Selasa, 23 Agustus 2016
#Repost:Kujejaki Idealnya Pernikahan, Kurasakan Keberkahan Didalamnya
Berbekal dengan pemahaman tersebut, di usia 20 tahun (sekitar 6 tahun yang lalu) saya dan mungkin beberapa sahabat, juga mendambakan sebuah pernikahan yang ideal. Ideal dari calon, usia, proses dan hasil. Karena pernikahan bukan sarana coba-coba tapi jembatan untuk terbentuknya generasi Robbani. Betul, tidak? Alangkah arifnya jika faktor ideal tersebut dinisbatkan untuk diri sendiri bukan orang lain. Misal, menikah dengan calon yang ideal, bukan berarti kita mencari atau menanti pasangan yang sabar, putih, mancung, sholih/sholihah dan sebagainya. Tetapi, bagaimana kita sendiri bisa disebut calon ideal dengan kriteria pengharapan kita.

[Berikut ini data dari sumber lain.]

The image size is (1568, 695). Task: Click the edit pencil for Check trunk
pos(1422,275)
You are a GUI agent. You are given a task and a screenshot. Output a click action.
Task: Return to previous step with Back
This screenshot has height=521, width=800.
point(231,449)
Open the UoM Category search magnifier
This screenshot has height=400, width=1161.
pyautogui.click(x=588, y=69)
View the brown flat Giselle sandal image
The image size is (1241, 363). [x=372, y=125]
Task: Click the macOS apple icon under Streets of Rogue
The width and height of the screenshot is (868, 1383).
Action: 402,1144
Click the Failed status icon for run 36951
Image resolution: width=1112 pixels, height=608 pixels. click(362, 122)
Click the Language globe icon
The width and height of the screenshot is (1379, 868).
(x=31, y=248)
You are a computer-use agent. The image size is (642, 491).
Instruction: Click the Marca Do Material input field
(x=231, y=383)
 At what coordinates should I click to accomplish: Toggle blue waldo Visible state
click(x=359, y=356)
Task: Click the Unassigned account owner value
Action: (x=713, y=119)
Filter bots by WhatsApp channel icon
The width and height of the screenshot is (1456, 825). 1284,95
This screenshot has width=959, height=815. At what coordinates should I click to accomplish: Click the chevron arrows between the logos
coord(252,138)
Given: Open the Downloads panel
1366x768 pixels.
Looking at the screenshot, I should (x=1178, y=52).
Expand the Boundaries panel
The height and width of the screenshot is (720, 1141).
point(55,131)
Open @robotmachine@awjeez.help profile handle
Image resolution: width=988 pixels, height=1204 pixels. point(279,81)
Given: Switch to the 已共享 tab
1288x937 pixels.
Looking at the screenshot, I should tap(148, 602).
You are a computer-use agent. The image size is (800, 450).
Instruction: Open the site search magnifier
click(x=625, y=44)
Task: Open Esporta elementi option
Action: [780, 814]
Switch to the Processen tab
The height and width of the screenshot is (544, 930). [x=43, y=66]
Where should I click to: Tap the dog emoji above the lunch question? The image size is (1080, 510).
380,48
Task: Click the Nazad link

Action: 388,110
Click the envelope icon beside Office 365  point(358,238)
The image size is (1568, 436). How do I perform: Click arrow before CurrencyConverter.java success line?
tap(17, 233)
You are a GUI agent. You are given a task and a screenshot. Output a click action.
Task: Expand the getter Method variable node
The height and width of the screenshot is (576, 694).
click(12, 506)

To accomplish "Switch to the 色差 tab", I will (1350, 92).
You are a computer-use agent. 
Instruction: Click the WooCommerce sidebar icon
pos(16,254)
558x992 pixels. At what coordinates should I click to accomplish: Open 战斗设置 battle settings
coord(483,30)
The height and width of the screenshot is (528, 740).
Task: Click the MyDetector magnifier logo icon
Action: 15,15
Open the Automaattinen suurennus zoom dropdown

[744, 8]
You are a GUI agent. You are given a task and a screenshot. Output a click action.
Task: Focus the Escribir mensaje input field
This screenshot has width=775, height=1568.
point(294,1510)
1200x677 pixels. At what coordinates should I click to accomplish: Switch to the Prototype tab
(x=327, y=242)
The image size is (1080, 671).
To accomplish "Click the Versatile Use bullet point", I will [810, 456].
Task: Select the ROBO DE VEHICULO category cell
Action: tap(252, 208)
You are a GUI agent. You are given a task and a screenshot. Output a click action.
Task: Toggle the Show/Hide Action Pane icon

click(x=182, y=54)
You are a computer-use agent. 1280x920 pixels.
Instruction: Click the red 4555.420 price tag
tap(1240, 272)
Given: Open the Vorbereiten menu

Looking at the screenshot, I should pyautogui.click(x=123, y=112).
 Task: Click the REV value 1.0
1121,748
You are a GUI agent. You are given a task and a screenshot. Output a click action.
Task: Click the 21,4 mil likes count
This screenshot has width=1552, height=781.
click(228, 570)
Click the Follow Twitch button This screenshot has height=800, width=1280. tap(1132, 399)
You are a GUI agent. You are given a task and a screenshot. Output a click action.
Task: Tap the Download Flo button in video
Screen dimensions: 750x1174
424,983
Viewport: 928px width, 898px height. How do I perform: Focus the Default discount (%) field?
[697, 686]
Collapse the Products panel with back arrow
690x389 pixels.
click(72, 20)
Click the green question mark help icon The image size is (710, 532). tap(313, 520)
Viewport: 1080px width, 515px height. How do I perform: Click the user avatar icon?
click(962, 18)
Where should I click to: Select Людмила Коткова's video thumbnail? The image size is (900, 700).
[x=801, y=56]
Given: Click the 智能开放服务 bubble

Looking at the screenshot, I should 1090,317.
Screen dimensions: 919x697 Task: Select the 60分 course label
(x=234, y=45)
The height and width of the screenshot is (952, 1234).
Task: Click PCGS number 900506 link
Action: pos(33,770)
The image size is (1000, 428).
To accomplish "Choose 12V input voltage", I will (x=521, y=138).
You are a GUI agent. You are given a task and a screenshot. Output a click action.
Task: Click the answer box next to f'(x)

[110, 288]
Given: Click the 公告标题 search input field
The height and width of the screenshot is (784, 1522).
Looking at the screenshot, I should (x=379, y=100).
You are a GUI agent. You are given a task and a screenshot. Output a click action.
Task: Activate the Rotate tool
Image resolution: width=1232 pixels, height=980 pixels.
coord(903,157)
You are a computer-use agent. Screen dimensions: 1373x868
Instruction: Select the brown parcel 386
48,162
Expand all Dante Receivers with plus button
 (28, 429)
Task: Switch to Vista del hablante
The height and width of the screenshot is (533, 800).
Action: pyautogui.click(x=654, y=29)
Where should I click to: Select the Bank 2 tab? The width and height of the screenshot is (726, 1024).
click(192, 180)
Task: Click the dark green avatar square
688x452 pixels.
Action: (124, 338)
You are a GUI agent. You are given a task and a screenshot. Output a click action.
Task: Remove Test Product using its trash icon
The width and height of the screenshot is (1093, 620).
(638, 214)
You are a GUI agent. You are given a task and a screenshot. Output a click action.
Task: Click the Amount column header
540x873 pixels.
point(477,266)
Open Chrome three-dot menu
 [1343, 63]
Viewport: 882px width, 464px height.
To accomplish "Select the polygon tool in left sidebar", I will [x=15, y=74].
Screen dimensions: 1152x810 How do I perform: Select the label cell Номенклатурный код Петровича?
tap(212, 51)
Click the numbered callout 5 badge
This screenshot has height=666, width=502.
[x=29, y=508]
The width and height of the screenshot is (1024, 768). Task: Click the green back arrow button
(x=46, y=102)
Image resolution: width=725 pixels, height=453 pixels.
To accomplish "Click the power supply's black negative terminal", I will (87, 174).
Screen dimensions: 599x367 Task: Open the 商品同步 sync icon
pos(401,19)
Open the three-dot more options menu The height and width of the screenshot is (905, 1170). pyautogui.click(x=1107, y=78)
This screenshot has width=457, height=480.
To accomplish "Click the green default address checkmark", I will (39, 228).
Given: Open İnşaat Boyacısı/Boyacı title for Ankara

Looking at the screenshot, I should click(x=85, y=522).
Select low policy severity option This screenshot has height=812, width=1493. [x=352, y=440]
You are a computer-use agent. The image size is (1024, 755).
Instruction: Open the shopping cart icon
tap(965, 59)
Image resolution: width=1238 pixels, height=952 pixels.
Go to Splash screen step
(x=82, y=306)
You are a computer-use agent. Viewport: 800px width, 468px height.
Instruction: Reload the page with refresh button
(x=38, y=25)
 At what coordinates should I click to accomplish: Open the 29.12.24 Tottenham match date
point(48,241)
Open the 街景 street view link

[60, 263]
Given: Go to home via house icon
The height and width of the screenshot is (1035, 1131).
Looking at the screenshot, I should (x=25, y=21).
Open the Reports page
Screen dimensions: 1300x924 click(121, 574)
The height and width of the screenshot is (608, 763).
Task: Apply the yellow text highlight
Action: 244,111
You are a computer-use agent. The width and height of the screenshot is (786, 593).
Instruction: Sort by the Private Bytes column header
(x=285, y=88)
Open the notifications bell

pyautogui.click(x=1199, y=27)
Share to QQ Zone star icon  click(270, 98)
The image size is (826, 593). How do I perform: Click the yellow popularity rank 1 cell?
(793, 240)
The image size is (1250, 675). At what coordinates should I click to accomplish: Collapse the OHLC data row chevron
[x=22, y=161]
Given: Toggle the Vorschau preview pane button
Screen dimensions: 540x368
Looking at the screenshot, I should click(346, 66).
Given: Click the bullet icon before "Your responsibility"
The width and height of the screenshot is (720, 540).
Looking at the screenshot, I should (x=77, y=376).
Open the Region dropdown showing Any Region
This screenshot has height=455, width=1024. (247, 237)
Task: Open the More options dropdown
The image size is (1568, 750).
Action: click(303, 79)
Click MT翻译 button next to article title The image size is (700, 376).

Dari keempat kriteria idealnya pernikahan, satu yang menarik bagi saya yaitu ideal dari sisi usia. Kata-kata kejar target atau bahkan kemudaan dan sejenisnya menjadi lekat dengan pertanyaan “kapan nikah” bagi saya. Ya, saya saat itu (sekitar 6 tahun yang lalu) berharap pernikahan berlangsung di usia 22 tahun. Dan Allah meridloinya. Tentu bukan sekedar pengharapan atau target bagi sebagian orang. 22 tahun bagi kehidupan saya merupakan waktu yang ideal. Kenapa? Karena saat itu pada umumnya wanita sudah mencapai gelar sarjananya. Bukan untuk berbangga kepada si calon ya. Setidaknya sudah ada modal ilmu. Walaupun saat itu jurusan saya jauh dari kalimat parenting. Kehidupan kuliah sekaligus berorganisasi dan mengajar privat saat itu membawa saya bertemu dan belajar mengenai hakikat pernikahan. Dari sana mata saya terbuka, bahwa usia bukanlah faktor utama kelanggengan atau keharmonisan rumah tangga. Ternyata banyak pasangan muda dengan bekal ilmu yang memadahi mereka membuktikan eksistensi diri bahwa menikah itu memberdayakan diri, melejitkan prestasi. Tapi ada juga, dengan emosi sesaat, pernikahan dini pun terjadi dan berakhir tragis. Disisi lain, ada wanita dengan usia yang “mumpuni” katakanlah sudah kepala tiga. Dengan kedewasaannya, membimbing dan belajar bersama dengan pasangannya yang terpaut 3-5 tahun lebih muda dan mereka nampak bahagia di usia pernikahan menjelang sewindu.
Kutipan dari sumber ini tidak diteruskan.